As we take a quick tour of her life, her uncle appears as one of the mentors -- Betty Love Gibbs, Sister Jeanne, Carlton Molett, a Yoruba priestess -- who helped shape her journey through childhood, dance, education, academia, self-discovery and show biz. That story has many points of convergence; a lot seems to come full circle with her stage appearance back in Pittsburgh.
"Full circle" is an exaggeration, Ellis being just into her 30s. But as her show dramatizes, she imagines herself in many roles, all coming together.
"A girl grows up," says her brochure. "A poet finds her verse. A woman sings her song." She calls her 80-minute show, directed by Eileen J. Morris, a "coming-of-age, multimedia, variety show about a young woman in urban America whose neuroses in academia meet the social commentary of the comedic stage."
She plays 15 different characters. Segments include dramatic monologues, poetry, music, jazz, sketch comedy and hip-hop dance, and have such titles as "The African American: An Open Poem Response to Smokey Robinson," "If Revolution Were an After-Thanksgiving Day Sale," "Anything With a Phat Beat," "King Solomon's Mind" and "Extreme Makeover."

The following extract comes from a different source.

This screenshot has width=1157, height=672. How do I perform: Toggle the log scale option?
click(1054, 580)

Ellis has been on leave from her academic career the past year, on a tour that had her in March at two sites in Boston, then Atlanta and Lincroft, N.J. But Pittsburgh is special, giving her a chance to dedicate specific performances to mentors and youthful experiences: for example, Sunday is "I Survived Catholic School" day.

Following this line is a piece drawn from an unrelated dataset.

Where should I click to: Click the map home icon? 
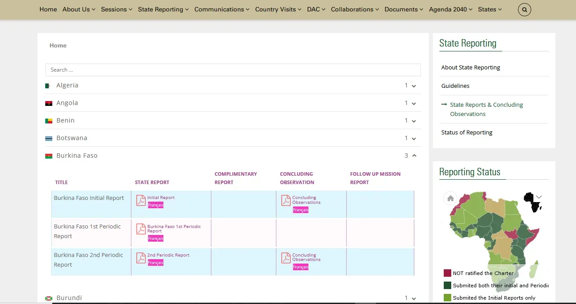[450, 198]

Every show is the same, she says, "only the after-party is different," when she'll be joined by people from her past or young people from the present. For a one-woman show, there's a large supportive staff (thanks to a generous grant from the Multi-Cultural Artistic Initiative), and the Tony Campbell jazz band will play.
IN THE BEGINNING
Ellis' life story is what "Dr. Goddess" (the show) is all about. It began in New York City, where her father, Paul Ellis, was "a starving artist" -- a singer, actor and model whose face showed up in "almost every Ebony or Jet in the '70s."

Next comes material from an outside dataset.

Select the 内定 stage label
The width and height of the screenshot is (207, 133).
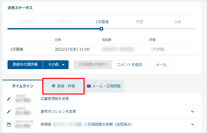coord(140,22)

He died when she was 9, but he was her first connection to the theater, she says, and she learns more about his career at every black theater festival she attends. You can feel her pleasure at recalling how that great man of the theater, Woody King Jr., greeted her wonderingly, "You're Paul's daughter!"
When she was 5, the family moved back to Pittsburgh, mainly, she says, to put her in better schools. One of her first and most lasting mentors was Gibbs, who taught ballet, tap and jazz dance at the Downtown Y, where Ellis began at 7. In three hard hours every Saturday, "She taught me everything I know about dance and a lot of what I know about stage presence and presentation. ... I am still dancing."
Ellis started school at McKelvy and St. Benedict the Moor, then went to St. Paul's Cathedral School until it merged with Sacred Heart to form Oakland Catholic, where she was in the first graduating class.
She continued her studies at Emory University in Atlanta, the University of Connecticut, where she got her theater grounding, and Purdue for her Ph.D.
Her uncle's plays certainly played a part in her appreciation of history. And she is grateful for his support -- a computer on graduation from high school and money whenever he saw her throughout school: "I'm very frugal; it went a long way."
After four years at Purdue, she had a two-year dissertation fellowship and post-doc at DePaul, then came to Pitt's Africana Studies Department for a year's appointment to fill in for the recently deceased poet and playwright, Rob Penny, a friend of her uncle's -- another circle completed. Then came a year at the University of Houston.
But along the way, she'd been yearning to create. She'd choreographed 14 pieces at Purdue and composed a song. And she'd taken a workshop at the National Black Theatre Festival on how to do a one-person show. So while at Pitt, on the spur of the moment, she turned a nine-page poetic response she wrote to Smokey Robinson about identity politics into a three-page piece for a poetry slam at Dowe's -- and she won.
She started writing more. When her uncle was here for the Heinz Awards in December 2003, he read a sheaf of her poems and said, "Are you ready to change careers?"
"I thought he was just being a loving, supportive uncle," she says, but within a year she'd done four early showcases of her one-woman show. "So as in many things, he proved prophetic."
Ellis had already started calling herself Goddess online, so it naturally became Dr. Goddess. She discovered there was a call for her show. So her academics are on hold while she tries out this new adventure. Pittsburgh re-encounters her as Dr. Goddess.